§ **What to produce**:
Would you write out the entries below, every one of them, exactly?

§ **Input for this task**:
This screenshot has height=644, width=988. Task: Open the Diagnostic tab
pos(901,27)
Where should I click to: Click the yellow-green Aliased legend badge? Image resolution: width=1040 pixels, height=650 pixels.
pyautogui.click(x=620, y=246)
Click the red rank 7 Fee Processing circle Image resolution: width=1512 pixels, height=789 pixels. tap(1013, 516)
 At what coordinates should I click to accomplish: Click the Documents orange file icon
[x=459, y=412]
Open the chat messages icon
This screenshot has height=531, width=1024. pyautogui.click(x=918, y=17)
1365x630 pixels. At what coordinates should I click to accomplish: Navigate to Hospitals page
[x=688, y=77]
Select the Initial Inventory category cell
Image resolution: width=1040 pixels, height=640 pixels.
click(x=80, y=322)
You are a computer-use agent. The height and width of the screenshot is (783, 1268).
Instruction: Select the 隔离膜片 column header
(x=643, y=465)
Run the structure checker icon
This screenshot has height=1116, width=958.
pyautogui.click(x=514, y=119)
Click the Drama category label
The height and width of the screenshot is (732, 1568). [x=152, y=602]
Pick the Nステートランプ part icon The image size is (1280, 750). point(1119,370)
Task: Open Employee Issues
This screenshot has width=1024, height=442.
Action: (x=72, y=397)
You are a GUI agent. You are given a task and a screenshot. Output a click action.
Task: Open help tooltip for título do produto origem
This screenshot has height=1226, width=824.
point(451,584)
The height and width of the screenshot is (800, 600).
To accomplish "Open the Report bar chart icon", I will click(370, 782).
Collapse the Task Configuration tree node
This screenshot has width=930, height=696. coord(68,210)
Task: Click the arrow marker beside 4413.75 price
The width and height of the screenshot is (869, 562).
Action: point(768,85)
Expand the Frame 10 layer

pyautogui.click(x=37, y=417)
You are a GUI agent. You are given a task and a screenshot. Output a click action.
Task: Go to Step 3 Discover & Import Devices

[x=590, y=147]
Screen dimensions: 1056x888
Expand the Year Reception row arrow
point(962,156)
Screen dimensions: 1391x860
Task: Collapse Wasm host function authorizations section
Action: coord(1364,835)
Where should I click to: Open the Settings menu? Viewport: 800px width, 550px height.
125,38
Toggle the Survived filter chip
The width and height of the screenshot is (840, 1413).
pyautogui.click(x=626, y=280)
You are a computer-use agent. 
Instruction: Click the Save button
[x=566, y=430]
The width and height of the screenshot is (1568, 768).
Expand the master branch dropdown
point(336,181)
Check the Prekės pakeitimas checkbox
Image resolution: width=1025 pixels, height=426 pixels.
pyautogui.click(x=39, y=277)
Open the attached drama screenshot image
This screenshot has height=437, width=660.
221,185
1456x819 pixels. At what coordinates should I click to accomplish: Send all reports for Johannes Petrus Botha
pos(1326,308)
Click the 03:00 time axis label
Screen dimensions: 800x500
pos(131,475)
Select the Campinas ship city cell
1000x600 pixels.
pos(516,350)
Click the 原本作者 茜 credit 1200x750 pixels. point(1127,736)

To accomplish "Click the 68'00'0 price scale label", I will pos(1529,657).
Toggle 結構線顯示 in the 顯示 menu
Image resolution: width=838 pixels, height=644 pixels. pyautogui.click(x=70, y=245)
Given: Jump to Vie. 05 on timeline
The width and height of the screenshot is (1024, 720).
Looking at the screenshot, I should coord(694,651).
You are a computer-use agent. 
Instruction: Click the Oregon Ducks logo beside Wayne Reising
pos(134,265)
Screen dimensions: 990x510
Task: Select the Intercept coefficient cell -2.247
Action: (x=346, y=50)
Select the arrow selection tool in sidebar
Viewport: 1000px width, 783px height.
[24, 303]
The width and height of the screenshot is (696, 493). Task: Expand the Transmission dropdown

§ **Expected answer**:
This screenshot has height=644, width=988. Task: Open the Diagnostic tab
pos(901,27)
Where should I click to: Click the yellow-green Aliased legend badge? Image resolution: width=1040 pixels, height=650 pixels.
pyautogui.click(x=620, y=246)
Click the red rank 7 Fee Processing circle Image resolution: width=1512 pixels, height=789 pixels. tap(1013, 516)
 At what coordinates should I click to accomplish: Click the Documents orange file icon
[x=459, y=412]
Open the chat messages icon
This screenshot has height=531, width=1024. pyautogui.click(x=918, y=17)
1365x630 pixels. At what coordinates should I click to accomplish: Navigate to Hospitals page
[x=688, y=77]
Select the Initial Inventory category cell
Image resolution: width=1040 pixels, height=640 pixels.
click(x=80, y=322)
You are a computer-use agent. The height and width of the screenshot is (783, 1268).
Instruction: Select the 隔离膜片 column header
(x=643, y=465)
Run the structure checker icon
This screenshot has height=1116, width=958.
pyautogui.click(x=514, y=119)
Click the Drama category label
The height and width of the screenshot is (732, 1568). [x=152, y=602]
Pick the Nステートランプ part icon The image size is (1280, 750). point(1119,370)
Task: Open Employee Issues
This screenshot has width=1024, height=442.
Action: (x=72, y=397)
You are a GUI agent. You are given a task and a screenshot. Output a click action.
Task: Open help tooltip for título do produto origem
This screenshot has height=1226, width=824.
point(451,584)
The height and width of the screenshot is (800, 600).
To accomplish "Open the Report bar chart icon", I will click(370, 782).
Collapse the Task Configuration tree node
This screenshot has width=930, height=696. coord(68,210)
Task: Click the arrow marker beside 4413.75 price
The width and height of the screenshot is (869, 562).
Action: point(768,85)
Expand the Frame 10 layer

pyautogui.click(x=37, y=417)
You are a GUI agent. You are given a task and a screenshot. Output a click action.
Task: Go to Step 3 Discover & Import Devices

[x=590, y=147]
Screen dimensions: 1056x888
Expand the Year Reception row arrow
point(962,156)
Screen dimensions: 1391x860
Task: Collapse Wasm host function authorizations section
Action: coord(1364,835)
Where should I click to: Open the Settings menu? Viewport: 800px width, 550px height.
125,38
Toggle the Survived filter chip
The width and height of the screenshot is (840, 1413).
pyautogui.click(x=626, y=280)
You are a computer-use agent. 
Instruction: Click the Save button
[x=566, y=430]
The width and height of the screenshot is (1568, 768).
Expand the master branch dropdown
point(336,181)
Check the Prekės pakeitimas checkbox
Image resolution: width=1025 pixels, height=426 pixels.
pyautogui.click(x=39, y=277)
Open the attached drama screenshot image
This screenshot has height=437, width=660.
221,185
1456x819 pixels. At what coordinates should I click to accomplish: Send all reports for Johannes Petrus Botha
pos(1326,308)
Click the 03:00 time axis label
Screen dimensions: 800x500
pos(131,475)
Select the Campinas ship city cell
1000x600 pixels.
pos(516,350)
Click the 原本作者 茜 credit 1200x750 pixels. point(1127,736)

To accomplish "Click the 68'00'0 price scale label", I will pos(1529,657).
Toggle 結構線顯示 in the 顯示 menu
Image resolution: width=838 pixels, height=644 pixels. pyautogui.click(x=70, y=245)
Given: Jump to Vie. 05 on timeline
The width and height of the screenshot is (1024, 720).
Looking at the screenshot, I should coord(694,651).
You are a computer-use agent. 
Instruction: Click the Oregon Ducks logo beside Wayne Reising
pos(134,265)
Screen dimensions: 990x510
Task: Select the Intercept coefficient cell -2.247
Action: (x=346, y=50)
Select the arrow selection tool in sidebar
Viewport: 1000px width, 783px height.
[24, 303]
The width and height of the screenshot is (696, 493). Task: Expand the Transmission dropdown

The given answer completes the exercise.